How can I still get sparse matrix acceleration (officially up to 2x increase in compute power, but what i understand is that for gemm and deep learning models the real-world speedup is closer to 1.3-1.5x). Do I something wrong in my steps to generate a sparse TRT engine, should I change dimension in my model, or is nothing wrong of bug in trt etc?

I have pruned the following model with YOLOv8 backbone ONNX FP16 non-sparse, YOLOv8 backbone ONNX FP16 sparse, YOLOv8 backbone Engine FP16 non sparse, YOLOv8 backbone Engine FP16 sparse and checked with ASP.is_sparsity_enabled() that the model is sparse. Furthermore, when counting the weights 50% are zeroes.
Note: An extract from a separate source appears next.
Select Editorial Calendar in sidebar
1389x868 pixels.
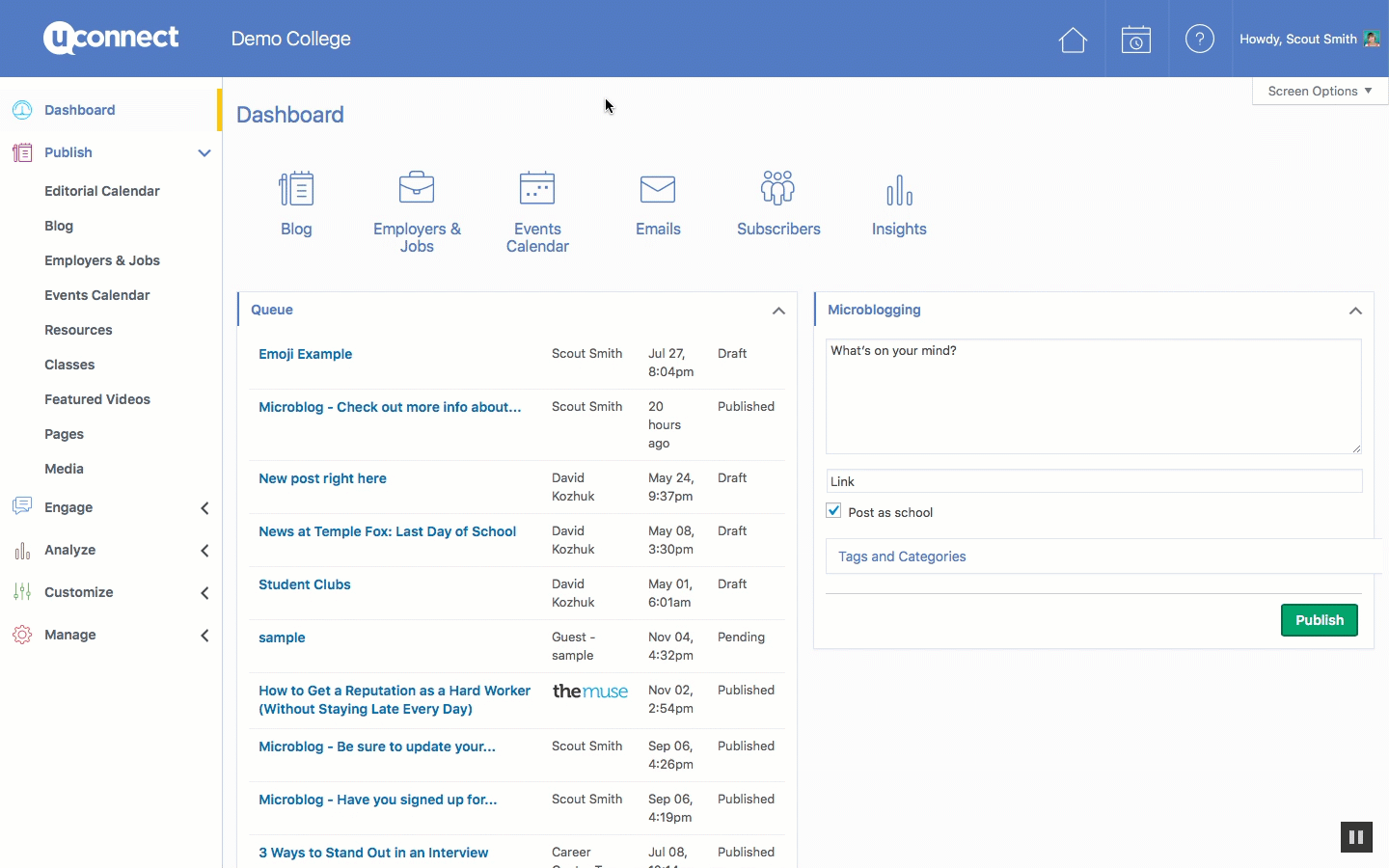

The model is then saved as ONNX model as: torch.onnx.export(model, torch.randn((batch_size, 3, 1920, 1080), device="cuda").half(), onnx_model_path, opset_version=17, do_constant_folding=True).

This ONNX model is then converted with trtexec with the following:
trtexec --onnx=onnx_model_path --saveEngine=export_engine_path --fp16 --explicitBatch --profilingVerbosity=detailed --sparsity=force

This is the result for batchsize 1:

Info from trtexec for batch size says that most of the layers are eligible for sparse math:
[08/06/2024-17:28:35] [I] [TRT] (Sparsity) Layers eligible for sparse math: /0/conv/Conv, /1/conv/Conv + PWN(PWN(/1/act/Sigmoid), /1/act/Mul), /2/cv1/conv/Conv + PWN(PWN(/2/cv1/act/Sigmoid), /2/cv1/act/Mul), /2/m.0/cv1/conv/Conv + PWN(PWN(/2/m.0/cv1/act/Sigmoid), /2/m.0/cv1/act/Mul), /2/m.1/cv1/conv/Conv + PWN(PWN(/2/m.1/cv1/act/Sigmoid), /2/m.1/cv1/act/Mul), /2/cv2/conv/Conv + PWN(PWN(/2/cv2/act/Sigmoid), /2/cv2/act/Mul), /3/conv/Conv + PWN(PWN(/3/act/Sigmoid), /3/act/Mul), /4/cv1/conv/Conv + PWN(PWN(/4/cv1/act/Sigmoid), /4/cv1/act/Mul), /4/m.0/cv1/conv/Conv + PWN(PWN(/4/m.0/cv1/act/Sigmoid), /4/m.0/cv1/act/Mul), /4/m.1/cv1/conv/Conv + PWN(PWN(/4/m.1/cv1/act/Sigmoid), /4/m.1/cv1/act/Mul), /4/m.2/cv1/conv/Conv + PWN(PWN(/4/m.2/cv1/act/Sigmoid), /4/m.2/cv1/act/Mul), /4/m.3/cv1/conv/Conv + PWN(PWN(/4/m.3/cv1/act/Sigmoid), /4/m.3/cv1/act/Mul), /4/cv2/conv/Conv + PWN(PWN(/4/cv2/act/Sigmoid), /4/cv2/act/Mul), /5/conv/Conv + PWN(PWN(/5/act/Sigmoid), /5/act/Mul), /6/cv1/conv/Conv + PWN(PWN(/6/cv1/act/Sigmoid), /6/cv1/act/Mul), /6/m.0/cv1/conv/Conv + PWN(PWN(/6/m.0/cv1/act/Sigmoid), /6/m.0/cv1/act/Mul), /6/m.1/cv1/conv/Conv + PWN(PWN(/6/m.1/cv1/act/Sigmoid), /6/m.1/cv1/act/Mul), /6/m.2/cv1/conv/Conv + PWN(PWN(/6/m.2/cv1/act/Sigmoid), /6/m.2/cv1/act/Mul), /6/m.3/cv1/conv/Conv + PWN(PWN(/6/m.3/cv1/act/Sigmoid), /6/m.3/cv1/act/Mul), /6/cv2/conv/Conv + PWN(PWN(/6/cv2/act/Sigmoid), /6/cv2/act/Mul), /7/conv/Conv + PWN(PWN(/7/act/Sigmoid), /7/act/Mul), /8/cv1/conv/Conv + PWN(PWN(/8/cv1/act/Sigmoid), /8/cv1/act/Mul), /8/m.0/cv1/conv/Conv + PWN(PWN(/8/m.0/cv1/act/Sigmoid), /8/m.0/cv1/act/Mul), /8/m.1/cv1/conv/Conv + PWN(PWN(/8/m.1/cv1/act/Sigmoid), /8/m.1/cv1/act/Mul), /8/cv2/conv/Conv + PWN(PWN(/8/cv2/act/Sigmoid), /8/cv2/act/Mul), /9/cv1/conv/Conv + PWN(PWN(/9/cv1/act/Sigmoid), /9/cv1/act/Mul), /9/cv2/conv/Conv + PWN(PWN(/9/cv2/act/Sigmoid), /9/cv2/act/Mul)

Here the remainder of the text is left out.